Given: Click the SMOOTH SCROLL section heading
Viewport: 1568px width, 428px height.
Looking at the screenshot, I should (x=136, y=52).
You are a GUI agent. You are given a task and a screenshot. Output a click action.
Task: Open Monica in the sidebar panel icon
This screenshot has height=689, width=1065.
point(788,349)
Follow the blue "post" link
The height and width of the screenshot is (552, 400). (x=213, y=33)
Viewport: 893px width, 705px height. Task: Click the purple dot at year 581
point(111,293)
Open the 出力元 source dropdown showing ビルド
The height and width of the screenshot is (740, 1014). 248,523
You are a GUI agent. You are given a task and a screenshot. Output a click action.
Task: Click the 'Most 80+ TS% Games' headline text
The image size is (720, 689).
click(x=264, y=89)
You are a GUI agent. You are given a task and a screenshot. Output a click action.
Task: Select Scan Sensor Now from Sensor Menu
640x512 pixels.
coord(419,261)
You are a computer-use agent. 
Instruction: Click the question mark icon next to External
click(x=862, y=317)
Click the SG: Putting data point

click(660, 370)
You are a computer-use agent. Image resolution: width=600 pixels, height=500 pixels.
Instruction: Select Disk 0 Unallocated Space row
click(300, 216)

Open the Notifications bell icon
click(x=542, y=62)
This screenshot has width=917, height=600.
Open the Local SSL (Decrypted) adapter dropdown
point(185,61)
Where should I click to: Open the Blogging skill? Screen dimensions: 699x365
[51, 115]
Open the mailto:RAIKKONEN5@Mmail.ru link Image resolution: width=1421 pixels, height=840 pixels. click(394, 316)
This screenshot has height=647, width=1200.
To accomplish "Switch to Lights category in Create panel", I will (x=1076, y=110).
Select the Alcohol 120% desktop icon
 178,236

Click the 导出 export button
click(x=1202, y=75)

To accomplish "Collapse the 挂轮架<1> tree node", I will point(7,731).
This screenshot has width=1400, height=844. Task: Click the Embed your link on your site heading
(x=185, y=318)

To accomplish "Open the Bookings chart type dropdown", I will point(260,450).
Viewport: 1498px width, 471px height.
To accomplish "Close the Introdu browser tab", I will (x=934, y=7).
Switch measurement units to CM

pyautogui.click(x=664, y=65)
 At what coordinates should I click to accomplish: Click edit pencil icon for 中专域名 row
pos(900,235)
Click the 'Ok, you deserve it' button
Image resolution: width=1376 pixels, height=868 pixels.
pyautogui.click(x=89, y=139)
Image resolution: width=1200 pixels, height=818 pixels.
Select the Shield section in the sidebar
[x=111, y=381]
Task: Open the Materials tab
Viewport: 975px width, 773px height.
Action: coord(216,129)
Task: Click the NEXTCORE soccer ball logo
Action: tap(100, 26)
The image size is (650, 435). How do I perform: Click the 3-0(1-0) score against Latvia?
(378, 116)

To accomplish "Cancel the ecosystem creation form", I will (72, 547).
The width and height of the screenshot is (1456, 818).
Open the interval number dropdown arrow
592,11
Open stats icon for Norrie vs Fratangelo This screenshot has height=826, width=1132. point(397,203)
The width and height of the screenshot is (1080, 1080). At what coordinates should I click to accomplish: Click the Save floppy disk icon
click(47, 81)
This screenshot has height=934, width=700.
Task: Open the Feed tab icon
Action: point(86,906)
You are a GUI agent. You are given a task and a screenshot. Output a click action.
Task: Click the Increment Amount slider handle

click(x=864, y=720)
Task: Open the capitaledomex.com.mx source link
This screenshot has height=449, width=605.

_ _ _ _ _

:: TASK GOAL ::
Each line of the material that contains the string "panel" has to be copied out.

:: FINISHED EXERCISE ::
Task: Open Monica in the sidebar panel icon
To accomplish "Switch to Lights category in Create panel", I will (x=1076, y=110).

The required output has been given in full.